▶ [Task]: Rewrite the records below as a numbered list, one line per item, and leave out any blank lines.
:::::
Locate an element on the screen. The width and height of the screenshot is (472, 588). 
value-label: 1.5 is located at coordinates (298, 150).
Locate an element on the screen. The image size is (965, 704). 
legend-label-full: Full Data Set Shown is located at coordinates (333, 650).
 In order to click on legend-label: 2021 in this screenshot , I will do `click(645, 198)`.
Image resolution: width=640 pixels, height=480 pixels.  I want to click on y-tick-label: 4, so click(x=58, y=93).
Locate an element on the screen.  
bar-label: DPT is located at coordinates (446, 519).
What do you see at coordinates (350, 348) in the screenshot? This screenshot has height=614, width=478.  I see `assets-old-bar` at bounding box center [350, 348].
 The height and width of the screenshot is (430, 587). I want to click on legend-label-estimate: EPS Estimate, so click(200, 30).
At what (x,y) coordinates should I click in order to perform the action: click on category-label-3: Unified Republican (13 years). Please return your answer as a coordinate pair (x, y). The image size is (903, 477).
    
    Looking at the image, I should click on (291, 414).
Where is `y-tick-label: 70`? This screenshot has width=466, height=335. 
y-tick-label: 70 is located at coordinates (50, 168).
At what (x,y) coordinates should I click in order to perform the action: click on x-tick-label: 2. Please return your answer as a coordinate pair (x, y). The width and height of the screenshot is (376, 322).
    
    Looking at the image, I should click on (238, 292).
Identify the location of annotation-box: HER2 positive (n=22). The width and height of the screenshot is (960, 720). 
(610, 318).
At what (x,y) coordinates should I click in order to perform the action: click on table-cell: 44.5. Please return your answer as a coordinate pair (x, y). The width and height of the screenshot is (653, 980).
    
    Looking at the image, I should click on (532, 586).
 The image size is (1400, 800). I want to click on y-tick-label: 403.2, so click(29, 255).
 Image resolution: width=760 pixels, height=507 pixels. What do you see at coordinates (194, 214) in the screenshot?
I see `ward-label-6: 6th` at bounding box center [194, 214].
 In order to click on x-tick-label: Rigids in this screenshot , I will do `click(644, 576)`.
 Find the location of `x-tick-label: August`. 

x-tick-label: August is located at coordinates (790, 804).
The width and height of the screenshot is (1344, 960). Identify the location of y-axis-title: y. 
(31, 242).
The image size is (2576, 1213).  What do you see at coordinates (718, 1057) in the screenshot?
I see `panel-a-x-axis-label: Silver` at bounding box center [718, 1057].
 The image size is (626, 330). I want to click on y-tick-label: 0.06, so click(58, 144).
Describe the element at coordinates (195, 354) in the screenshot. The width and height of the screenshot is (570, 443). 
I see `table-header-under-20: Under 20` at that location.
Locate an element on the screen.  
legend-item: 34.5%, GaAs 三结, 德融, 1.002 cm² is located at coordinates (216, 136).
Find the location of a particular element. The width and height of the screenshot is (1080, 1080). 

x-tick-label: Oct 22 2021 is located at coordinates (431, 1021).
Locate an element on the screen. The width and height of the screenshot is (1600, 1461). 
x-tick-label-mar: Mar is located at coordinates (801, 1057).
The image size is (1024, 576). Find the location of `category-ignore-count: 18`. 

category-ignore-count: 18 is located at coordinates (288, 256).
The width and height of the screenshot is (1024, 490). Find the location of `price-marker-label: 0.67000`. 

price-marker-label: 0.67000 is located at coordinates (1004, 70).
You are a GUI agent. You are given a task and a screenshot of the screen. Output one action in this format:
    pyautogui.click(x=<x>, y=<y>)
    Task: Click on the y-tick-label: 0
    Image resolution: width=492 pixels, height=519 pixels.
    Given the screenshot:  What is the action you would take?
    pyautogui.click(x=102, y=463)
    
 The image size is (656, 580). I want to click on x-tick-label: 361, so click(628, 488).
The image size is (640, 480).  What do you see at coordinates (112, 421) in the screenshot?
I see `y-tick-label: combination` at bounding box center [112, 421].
:::::
▶ [Output of the task]:
1. Locate an element on the screen. The width and height of the screenshot is (472, 588). 
2. value-label: 1.5 is located at coordinates (298, 150).
3. Locate an element on the screen. The image size is (965, 704). 
4. legend-label-full: Full Data Set Shown is located at coordinates (333, 650).
5.  In order to click on legend-label: 2021 in this screenshot , I will do `click(645, 198)`.
6. Image resolution: width=640 pixels, height=480 pixels.  I want to click on y-tick-label: 4, so click(x=58, y=93).
7. Locate an element on the screen.  
8. bar-label: DPT is located at coordinates (446, 519).
9. What do you see at coordinates (350, 348) in the screenshot? This screenshot has height=614, width=478.  I see `assets-old-bar` at bounding box center [350, 348].
10.  The height and width of the screenshot is (430, 587). I want to click on legend-label-estimate: EPS Estimate, so click(200, 30).
11. At what (x,y) coordinates should I click in order to perform the action: click on category-label-3: Unified Republican (13 years). Please return your answer as a coordinate pair (x, y). The image size is (903, 477).
12.     Looking at the image, I should click on (291, 414).
13. Where is `y-tick-label: 70`? This screenshot has width=466, height=335. 
14. y-tick-label: 70 is located at coordinates (50, 168).
15. At what (x,y) coordinates should I click in order to perform the action: click on x-tick-label: 2. Please return your answer as a coordinate pair (x, y). The width and height of the screenshot is (376, 322).
16.     Looking at the image, I should click on (238, 292).
17. Identify the location of annotation-box: HER2 positive (n=22). The width and height of the screenshot is (960, 720). 
18. (610, 318).
19. At what (x,y) coordinates should I click in order to perform the action: click on table-cell: 44.5. Please return your answer as a coordinate pair (x, y). The width and height of the screenshot is (653, 980).
20.     Looking at the image, I should click on (532, 586).
21.  The image size is (1400, 800). I want to click on y-tick-label: 403.2, so click(29, 255).
22.  Image resolution: width=760 pixels, height=507 pixels. What do you see at coordinates (194, 214) in the screenshot?
23. I see `ward-label-6: 6th` at bounding box center [194, 214].
24.  In order to click on x-tick-label: Rigids in this screenshot , I will do `click(644, 576)`.
25.  Find the location of `x-tick-label: August`. 
26. x-tick-label: August is located at coordinates (790, 804).
27. The width and height of the screenshot is (1344, 960). Identify the location of y-axis-title: y. 
28. (31, 242).
29. The image size is (2576, 1213).  What do you see at coordinates (718, 1057) in the screenshot?
30. I see `panel-a-x-axis-label: Silver` at bounding box center [718, 1057].
31.  The image size is (626, 330). I want to click on y-tick-label: 0.06, so click(58, 144).
32. Describe the element at coordinates (195, 354) in the screenshot. The width and height of the screenshot is (570, 443). 
33. I see `table-header-under-20: Under 20` at that location.
34. Locate an element on the screen.  
35. legend-item: 34.5%, GaAs 三结, 德融, 1.002 cm² is located at coordinates (216, 136).
36. Find the location of a particular element. The width and height of the screenshot is (1080, 1080). 
37. x-tick-label: Oct 22 2021 is located at coordinates (431, 1021).
38. Locate an element on the screen. The width and height of the screenshot is (1600, 1461). 
39. x-tick-label-mar: Mar is located at coordinates (801, 1057).
40. The image size is (1024, 576). Find the location of `category-ignore-count: 18`. 
41. category-ignore-count: 18 is located at coordinates (288, 256).
42. The width and height of the screenshot is (1024, 490). Find the location of `price-marker-label: 0.67000`. 
43. price-marker-label: 0.67000 is located at coordinates (1004, 70).
44. You are a GUI agent. You are given a task and a screenshot of the screen. Output one action in this format:
45.     pyautogui.click(x=<x>, y=<y>)
46.     Task: Click on the y-tick-label: 0
47.     Image resolution: width=492 pixels, height=519 pixels.
48.     Given the screenshot:  What is the action you would take?
49.     pyautogui.click(x=102, y=463)
50.  The image size is (656, 580). I want to click on x-tick-label: 361, so click(628, 488).
51. The image size is (640, 480).  What do you see at coordinates (112, 421) in the screenshot?
52. I see `y-tick-label: combination` at bounding box center [112, 421].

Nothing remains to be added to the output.